En général, ce genre d’accoutrement me crispe seulement de façon intérieure, mais cette fois-ci c’en est trop. On est sans cesse exposé à une quantité sans limites de messages à caractères informatifs ou publicitaires dont on se passerait bien. J’ai pas envie de faire passer les fringues à textes  pour de la surcharge informationnelle, mais on s’en approche. Et même si l’habit ne fait pas le moine, me voilà à écrire un papier sur ça, sur vous, les gens qui trouvent les pulls à message « cools ».

L’imprimé : du marketing nul pour boomers

La sulfureuse styliste américaine Rachel Zoe a dit un jour : « Le style est une manière de dire qui vous êtes sans parler. » C’est pas forcément mon genre de citer ce type de personnage, mais quand ils ont raison, pourquoi s’en priver. Je suis pas contre l’expression personnelle, je trouve même qu’un pas de côté dans la façon de composer l’esthétique et les fringues ça peut être pas mal (coucou Desigual).
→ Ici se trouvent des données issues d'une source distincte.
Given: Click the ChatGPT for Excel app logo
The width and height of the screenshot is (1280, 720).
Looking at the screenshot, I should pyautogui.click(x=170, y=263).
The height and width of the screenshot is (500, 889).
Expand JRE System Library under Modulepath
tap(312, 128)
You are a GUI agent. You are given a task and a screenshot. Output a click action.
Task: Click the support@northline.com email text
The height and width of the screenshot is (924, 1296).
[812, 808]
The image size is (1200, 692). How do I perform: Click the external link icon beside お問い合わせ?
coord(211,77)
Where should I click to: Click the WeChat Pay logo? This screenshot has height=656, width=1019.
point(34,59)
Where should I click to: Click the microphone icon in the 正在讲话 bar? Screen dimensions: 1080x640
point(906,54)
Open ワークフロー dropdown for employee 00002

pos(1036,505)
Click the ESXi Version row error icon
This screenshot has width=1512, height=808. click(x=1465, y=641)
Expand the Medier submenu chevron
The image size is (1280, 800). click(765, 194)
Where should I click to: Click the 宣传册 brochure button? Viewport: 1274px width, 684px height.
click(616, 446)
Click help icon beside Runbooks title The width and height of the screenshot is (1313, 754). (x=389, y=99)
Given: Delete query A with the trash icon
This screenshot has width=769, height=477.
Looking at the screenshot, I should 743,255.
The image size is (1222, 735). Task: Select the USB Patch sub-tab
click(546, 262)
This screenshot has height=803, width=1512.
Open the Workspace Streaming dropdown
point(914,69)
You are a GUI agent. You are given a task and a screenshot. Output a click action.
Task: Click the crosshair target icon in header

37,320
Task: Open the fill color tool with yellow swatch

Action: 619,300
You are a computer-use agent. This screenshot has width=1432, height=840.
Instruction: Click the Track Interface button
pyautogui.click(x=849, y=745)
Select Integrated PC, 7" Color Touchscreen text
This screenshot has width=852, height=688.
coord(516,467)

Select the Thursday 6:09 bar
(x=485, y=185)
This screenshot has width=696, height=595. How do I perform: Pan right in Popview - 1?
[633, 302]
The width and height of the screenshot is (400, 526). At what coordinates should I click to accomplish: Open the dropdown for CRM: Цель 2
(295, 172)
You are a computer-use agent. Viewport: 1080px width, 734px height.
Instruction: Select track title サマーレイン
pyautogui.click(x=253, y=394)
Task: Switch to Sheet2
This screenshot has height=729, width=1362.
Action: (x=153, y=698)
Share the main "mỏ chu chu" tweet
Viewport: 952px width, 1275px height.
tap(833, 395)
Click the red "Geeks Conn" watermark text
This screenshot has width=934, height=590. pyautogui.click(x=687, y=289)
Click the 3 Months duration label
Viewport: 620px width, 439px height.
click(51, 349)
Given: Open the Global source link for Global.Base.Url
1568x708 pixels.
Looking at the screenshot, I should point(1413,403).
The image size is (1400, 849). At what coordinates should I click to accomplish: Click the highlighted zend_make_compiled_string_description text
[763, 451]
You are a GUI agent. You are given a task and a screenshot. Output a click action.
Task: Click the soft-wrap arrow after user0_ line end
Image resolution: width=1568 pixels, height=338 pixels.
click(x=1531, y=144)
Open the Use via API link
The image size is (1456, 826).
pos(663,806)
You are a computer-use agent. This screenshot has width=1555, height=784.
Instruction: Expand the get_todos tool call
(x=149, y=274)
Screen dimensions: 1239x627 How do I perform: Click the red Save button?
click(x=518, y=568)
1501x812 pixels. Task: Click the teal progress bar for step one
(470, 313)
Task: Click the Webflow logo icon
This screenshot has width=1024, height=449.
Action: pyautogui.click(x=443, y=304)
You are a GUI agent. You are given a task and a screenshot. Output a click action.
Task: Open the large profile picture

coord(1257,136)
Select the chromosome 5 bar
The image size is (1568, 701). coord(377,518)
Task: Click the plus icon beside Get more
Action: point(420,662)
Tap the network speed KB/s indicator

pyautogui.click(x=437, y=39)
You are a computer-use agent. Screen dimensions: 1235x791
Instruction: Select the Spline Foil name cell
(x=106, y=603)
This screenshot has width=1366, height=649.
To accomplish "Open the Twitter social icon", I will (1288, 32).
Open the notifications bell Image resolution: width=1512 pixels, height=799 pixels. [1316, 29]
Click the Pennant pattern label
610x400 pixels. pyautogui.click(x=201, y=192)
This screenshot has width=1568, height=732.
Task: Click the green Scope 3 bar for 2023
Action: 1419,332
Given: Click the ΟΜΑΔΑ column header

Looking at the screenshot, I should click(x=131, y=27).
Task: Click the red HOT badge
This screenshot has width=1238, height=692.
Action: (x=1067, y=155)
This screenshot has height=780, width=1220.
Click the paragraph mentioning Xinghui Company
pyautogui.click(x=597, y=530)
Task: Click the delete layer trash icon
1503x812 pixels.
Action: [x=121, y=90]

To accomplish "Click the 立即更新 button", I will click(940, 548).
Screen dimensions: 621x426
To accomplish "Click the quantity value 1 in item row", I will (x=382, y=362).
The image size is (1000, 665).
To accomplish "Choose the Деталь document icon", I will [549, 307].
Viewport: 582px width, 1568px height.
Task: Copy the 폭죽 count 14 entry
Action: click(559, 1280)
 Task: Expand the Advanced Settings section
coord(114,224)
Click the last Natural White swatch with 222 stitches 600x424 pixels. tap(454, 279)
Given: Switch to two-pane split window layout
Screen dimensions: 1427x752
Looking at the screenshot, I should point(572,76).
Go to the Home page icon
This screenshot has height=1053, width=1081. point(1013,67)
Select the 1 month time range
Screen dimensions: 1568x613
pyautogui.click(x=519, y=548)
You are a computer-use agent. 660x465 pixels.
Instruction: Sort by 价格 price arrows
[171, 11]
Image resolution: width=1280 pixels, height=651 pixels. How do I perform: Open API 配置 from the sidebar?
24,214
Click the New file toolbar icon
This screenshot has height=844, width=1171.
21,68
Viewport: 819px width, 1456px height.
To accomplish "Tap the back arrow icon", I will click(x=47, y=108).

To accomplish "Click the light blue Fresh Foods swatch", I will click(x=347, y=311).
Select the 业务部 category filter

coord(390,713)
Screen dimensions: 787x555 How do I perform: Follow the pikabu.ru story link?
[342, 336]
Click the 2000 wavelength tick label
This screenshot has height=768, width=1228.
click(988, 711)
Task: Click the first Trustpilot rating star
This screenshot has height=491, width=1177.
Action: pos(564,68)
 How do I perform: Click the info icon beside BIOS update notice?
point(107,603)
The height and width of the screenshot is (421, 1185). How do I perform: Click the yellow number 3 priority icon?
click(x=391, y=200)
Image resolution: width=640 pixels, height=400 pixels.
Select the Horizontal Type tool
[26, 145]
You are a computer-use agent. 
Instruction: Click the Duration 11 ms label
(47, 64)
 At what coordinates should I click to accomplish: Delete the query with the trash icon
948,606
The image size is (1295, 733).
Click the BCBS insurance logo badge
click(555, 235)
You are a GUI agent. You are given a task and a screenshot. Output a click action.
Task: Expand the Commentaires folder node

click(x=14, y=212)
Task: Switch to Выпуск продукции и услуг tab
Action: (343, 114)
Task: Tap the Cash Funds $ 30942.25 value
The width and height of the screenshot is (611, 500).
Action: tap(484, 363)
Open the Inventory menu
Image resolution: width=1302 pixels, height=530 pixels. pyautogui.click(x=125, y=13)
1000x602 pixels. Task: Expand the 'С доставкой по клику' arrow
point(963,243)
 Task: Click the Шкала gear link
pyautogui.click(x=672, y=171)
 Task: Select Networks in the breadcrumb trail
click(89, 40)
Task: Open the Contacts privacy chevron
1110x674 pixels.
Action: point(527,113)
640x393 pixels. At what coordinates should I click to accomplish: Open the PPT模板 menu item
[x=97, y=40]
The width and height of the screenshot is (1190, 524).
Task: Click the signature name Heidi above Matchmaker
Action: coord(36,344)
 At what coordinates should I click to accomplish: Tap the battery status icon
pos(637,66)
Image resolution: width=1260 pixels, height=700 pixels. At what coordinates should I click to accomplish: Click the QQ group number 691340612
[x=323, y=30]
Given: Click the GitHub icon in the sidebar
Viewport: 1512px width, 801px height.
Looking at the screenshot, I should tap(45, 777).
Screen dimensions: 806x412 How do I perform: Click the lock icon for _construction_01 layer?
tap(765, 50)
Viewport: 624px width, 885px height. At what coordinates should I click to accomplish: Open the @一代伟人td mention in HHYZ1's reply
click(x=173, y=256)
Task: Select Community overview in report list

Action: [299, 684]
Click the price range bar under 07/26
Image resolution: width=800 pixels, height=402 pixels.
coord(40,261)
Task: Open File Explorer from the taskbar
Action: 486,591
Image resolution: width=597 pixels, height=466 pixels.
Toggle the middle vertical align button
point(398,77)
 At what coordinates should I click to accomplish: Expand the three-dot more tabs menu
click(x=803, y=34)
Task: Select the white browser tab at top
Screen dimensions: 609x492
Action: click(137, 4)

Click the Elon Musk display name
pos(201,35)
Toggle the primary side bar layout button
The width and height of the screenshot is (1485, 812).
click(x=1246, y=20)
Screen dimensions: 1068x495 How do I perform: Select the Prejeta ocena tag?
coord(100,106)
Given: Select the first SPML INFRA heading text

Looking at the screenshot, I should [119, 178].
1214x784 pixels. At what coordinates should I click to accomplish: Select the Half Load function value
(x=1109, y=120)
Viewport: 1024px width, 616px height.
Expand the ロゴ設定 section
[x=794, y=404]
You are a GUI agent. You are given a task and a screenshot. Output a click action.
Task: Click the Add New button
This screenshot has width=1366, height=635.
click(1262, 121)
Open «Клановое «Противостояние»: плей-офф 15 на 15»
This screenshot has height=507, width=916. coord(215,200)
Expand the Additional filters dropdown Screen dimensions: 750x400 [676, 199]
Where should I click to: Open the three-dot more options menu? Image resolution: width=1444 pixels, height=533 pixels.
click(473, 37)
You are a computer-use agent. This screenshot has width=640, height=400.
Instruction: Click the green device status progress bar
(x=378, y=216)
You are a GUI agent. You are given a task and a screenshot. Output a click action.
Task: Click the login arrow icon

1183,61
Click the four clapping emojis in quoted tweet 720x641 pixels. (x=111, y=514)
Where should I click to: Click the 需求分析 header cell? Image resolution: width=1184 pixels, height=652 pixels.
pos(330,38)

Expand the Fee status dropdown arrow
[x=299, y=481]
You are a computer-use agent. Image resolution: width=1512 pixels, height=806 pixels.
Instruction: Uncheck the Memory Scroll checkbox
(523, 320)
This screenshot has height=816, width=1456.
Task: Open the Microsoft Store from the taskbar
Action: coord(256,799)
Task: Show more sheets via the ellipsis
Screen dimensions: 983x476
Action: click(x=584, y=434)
Mais de là à laisser n’importe qui faire n’importe quoi, non.

En 1957, près d’un demi-siècle avant Zoe, dans un article intitulé Histoire et sociologie du vêtement, le philosophe français Roland Barthes, rappelait aussi que les sapes ne sont pas qu’un simple objet de décoration ou un basique moyen de protection contre le soleil, la pluie ou le vent. Il critiquait l’absence « de réflexion et de définition sur ce que pourrait être à un moment donné un système vestimentaire et l’ensemble axiologique qui le constitue (contraintes, interdictions, tolérances, aberrations, fantaisies, congruences, exclusions) ».

Selon lui, on devrait amener notre société à comprendre telle ou telle fringue dans sa globalité en l’inscrivant dans une logique idéologique comme un langage et on pourrait analyser comment elle s’insère dans « un système formel organisé, normatif, consacré par une société ». Cette façon d’opter pour tel ou tel choix, en tant qu’individus sociaux, au moment d’acheter un nouveau vêtement, découle d’une volonté d’identification aux yeux de la société par la consommation ou l’acquisition de tel ou tel produit commercialisé. Cependant, le bon Roland a oublié de mentionner une chose : que l’on soit plein aux as ou sans-le-sou, le manque de goût n’a pas de prix.

Pas mal de marques essayent de se donner une image « jeune » et se la jouent cool en proposant ces messages à thème. Malheureusement pour elles, il ne suffit pas d’imprimer trois mots pour créer une identité.

Le style de ringardise que représentent les sapes à message dépasse les clivages et s’applique à toutes les strates de notre société car il découle tout simplement d’une forme de science qui nous touche tou·tes dans un monde dominé par le consumérisme et l’image : le marketing. Pas mal de marques essayent de se donner une image « jeune » et se la jouent cool en proposant ces messages à thème. Malheureusement pour elles, il ne suffit pas d’imprimer trois mots pour créer une identité. On peut mentionner les pulls en laine franco-français, voire parisiano-parisiens, de chez Balzac, par exemple, avec marqué « Femmes » sur la poitrine des modèles féminins – parce que pour certain·es c’est ça, être féministe. Ou encore « Dimanche thérapie », pour les épicurien·nes de droite bon marché. Pour les adeptes du paraître, ça marche.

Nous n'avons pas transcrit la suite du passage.